=== Texto dado ===
►

Vivemos obcecados com métricas e sucessos. Tudo – da escola às redes sociais, do trabalho à religião contemporânea da auto-ajuda – nos orienta para “atingirmos o nosso máximo potencial”. Colocámos exigências desmedidas sobre os nossos próprios ombros. Temos de estudar mais, trabalhar mais, ganhar mais, produzir mais, ter o cargo melhor, a casa melhor, a vida mais interessante, a cara mais bonita, o corpo mais saudável, o passaporte mais carimbado, ser os melhores maridos e mulheres, os pais mais pedagógicos, os amigos mais disponíveis, os cidadãos mais exemplares. Da arte aos negócios, a lógica do “go big or go home” tomou conta de tudo.  Tudo se conta por número de fãs, seguidores, gostos, visualizações, partilhas, gigas, polegadas, kapas, euros, muitos kapas e muitos euros. Vive-se e morre-se por se ser “relevante”, “icónico”, “influenciador”, “viral”. Nada é suficiente porque, por definição, mais e melhor é sempre possível – e ai de quem não persiga eternamente esse mais e melhor. Ser insatisfeito, note bem, tornou-se uma qualidade. As pessoas gabam-se de terem “fome”. Foi preciso chegarmos ao nosso deslumbrado século para não nos apercebermos do paradoxo evidente. Como pode a insatisfação ser confundida com felicidade?

◄

=== Dados fornecidos ===
►

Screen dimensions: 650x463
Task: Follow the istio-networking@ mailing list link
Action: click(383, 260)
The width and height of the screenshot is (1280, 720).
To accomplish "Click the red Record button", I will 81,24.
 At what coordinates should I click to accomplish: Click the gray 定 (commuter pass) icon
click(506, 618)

◄
►

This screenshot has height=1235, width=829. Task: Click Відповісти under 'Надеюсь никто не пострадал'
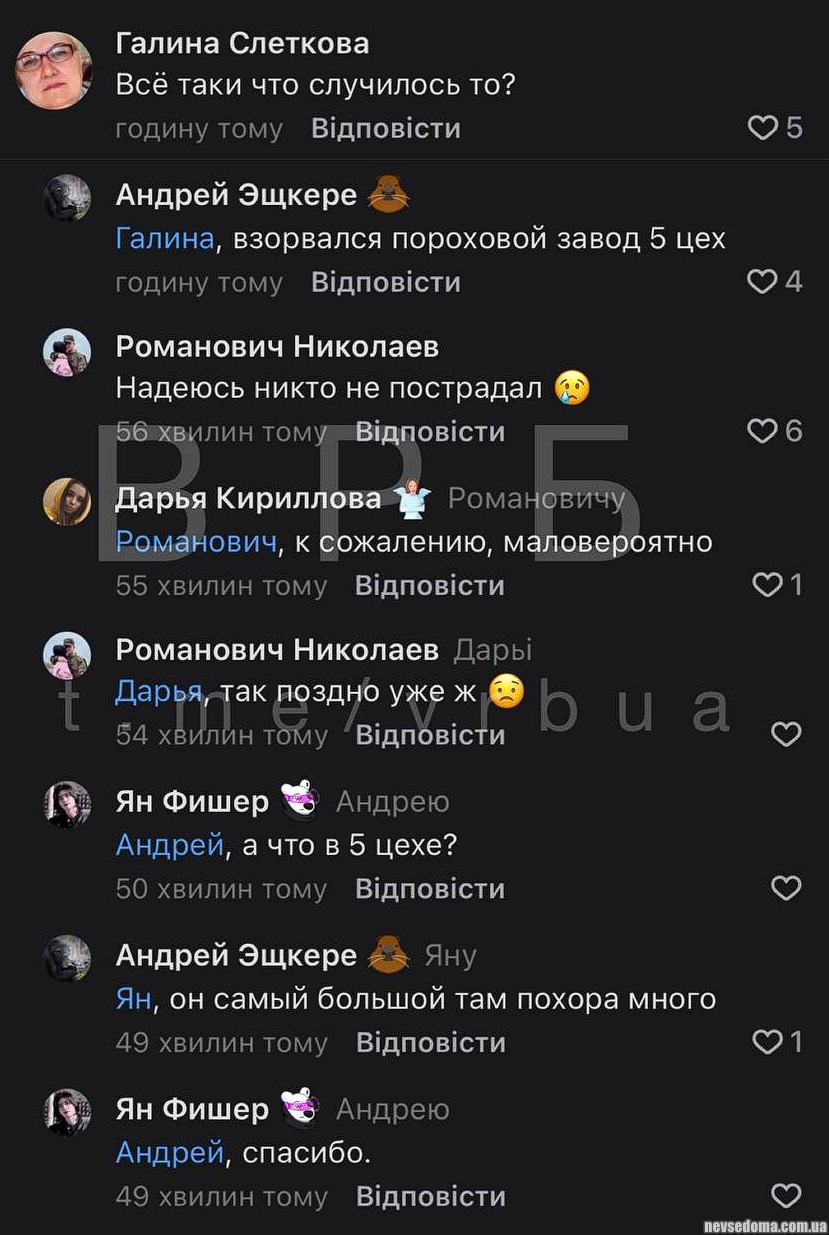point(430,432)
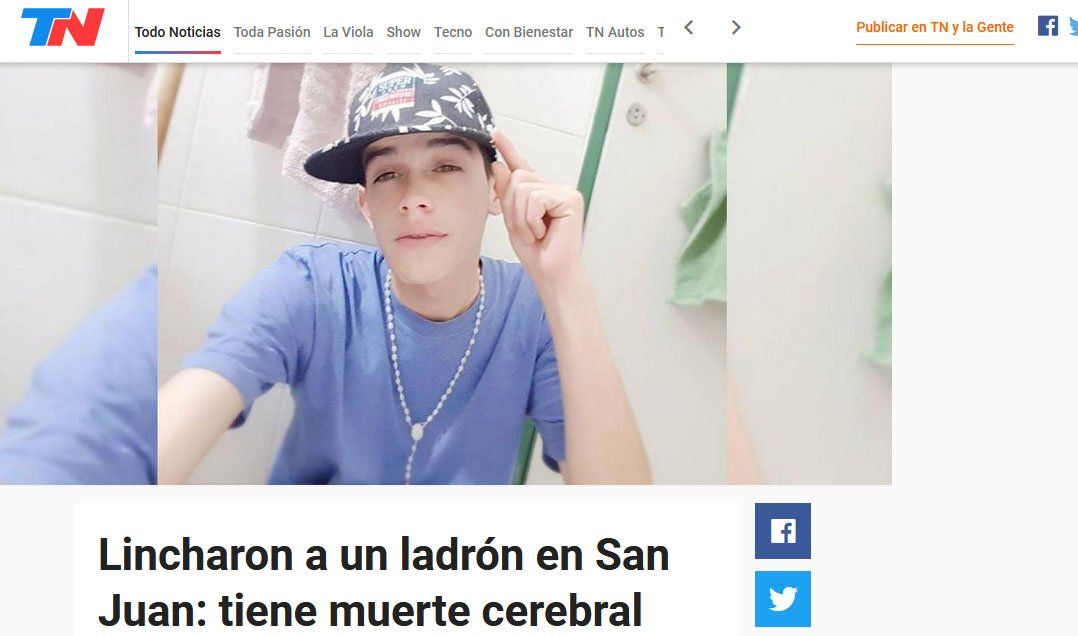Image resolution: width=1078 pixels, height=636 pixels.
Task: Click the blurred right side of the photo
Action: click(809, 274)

◄
►

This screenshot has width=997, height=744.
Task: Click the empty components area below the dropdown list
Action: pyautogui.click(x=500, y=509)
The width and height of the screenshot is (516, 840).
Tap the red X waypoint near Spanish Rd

◄

=== Tarefa ===
Segundo o texto sobre a obsessão com métricas e sucessos, que lógica tomou conta de tudo, da arte aos negócios? Os itens não são necessários para esta resolução.

=== Resposta ===
A lógica do “go big or go home”.